(Data extracted from a collection)

######

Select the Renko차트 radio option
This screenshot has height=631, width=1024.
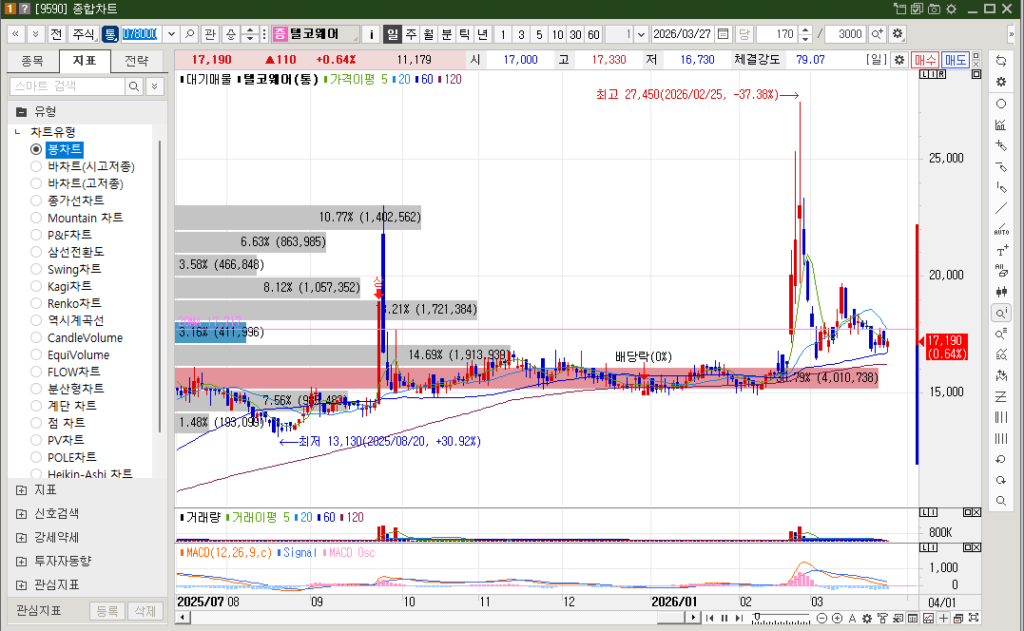tap(36, 303)
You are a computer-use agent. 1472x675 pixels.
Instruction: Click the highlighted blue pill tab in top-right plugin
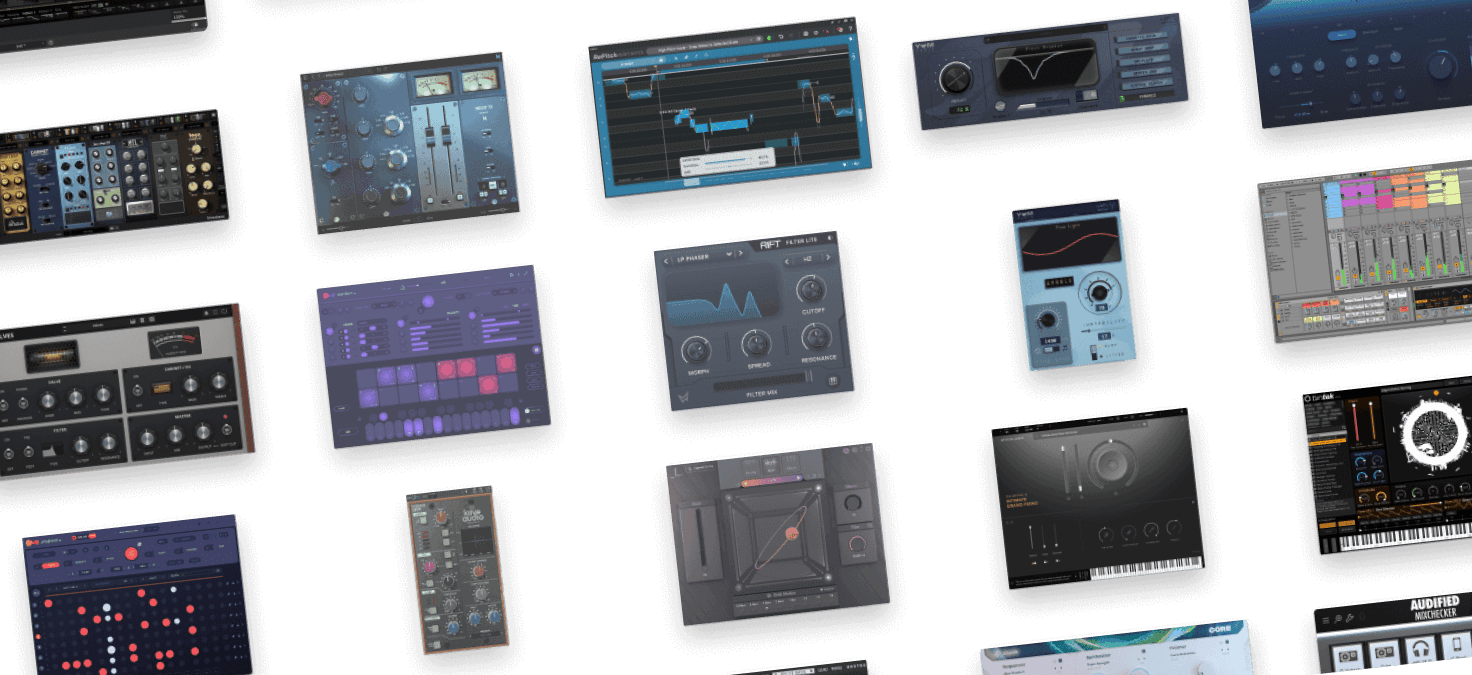click(1343, 35)
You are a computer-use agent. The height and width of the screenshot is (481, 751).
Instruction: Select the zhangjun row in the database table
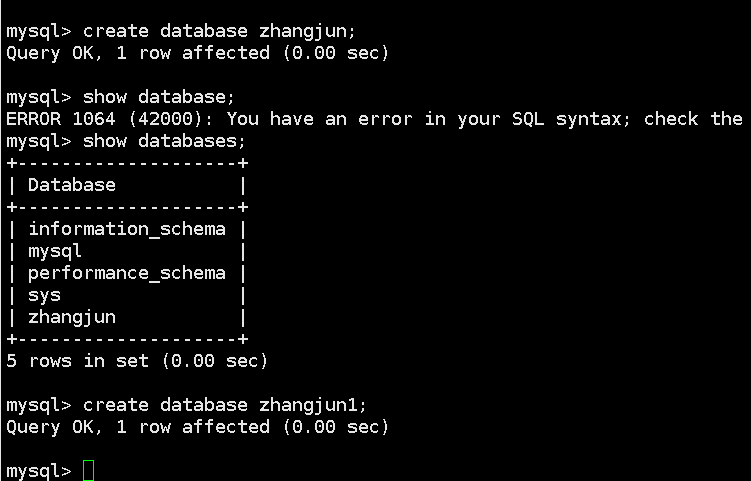click(72, 317)
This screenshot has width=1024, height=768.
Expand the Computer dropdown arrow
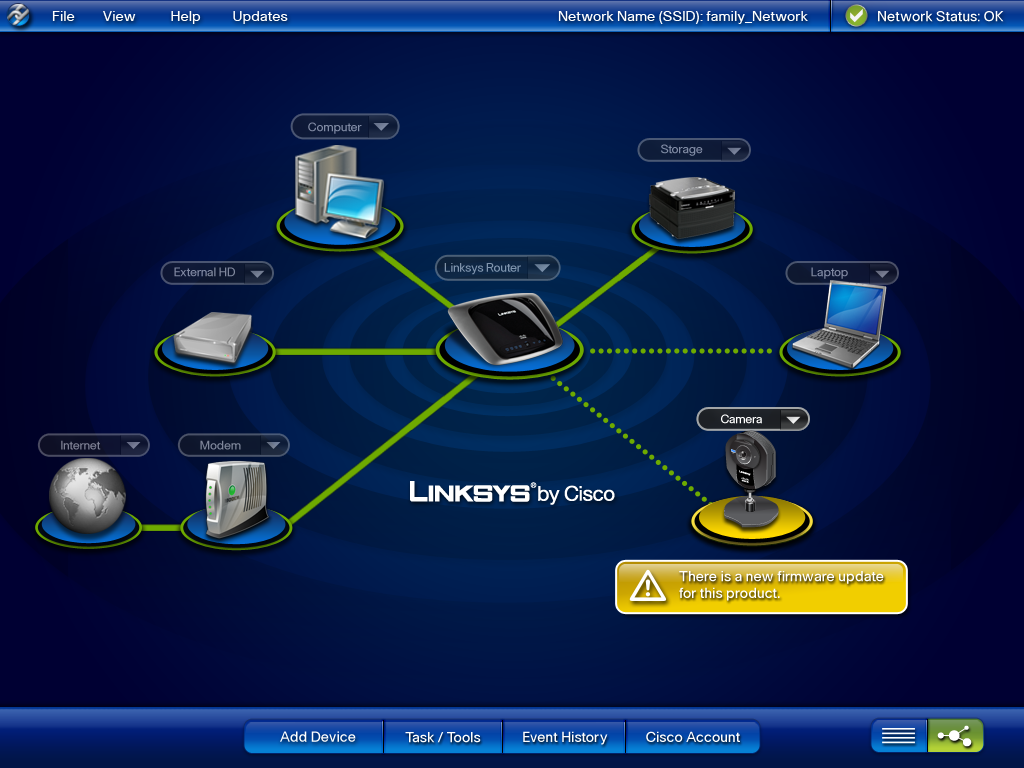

######

_Required work_
What belongs in the answer is each line above, reproduced exactly, and no picture.

_Task solution_
Select the Renko차트 radio option
This screenshot has height=631, width=1024.
tap(36, 303)
You are a computer-use agent. 1472x675 pixels.
Instruction: Click the highlighted blue pill tab in top-right plugin
click(1343, 35)
You are a computer-use agent. The height and width of the screenshot is (481, 751).
Instruction: Select the zhangjun row in the database table
click(72, 317)
This screenshot has width=1024, height=768.
Expand the Computer dropdown arrow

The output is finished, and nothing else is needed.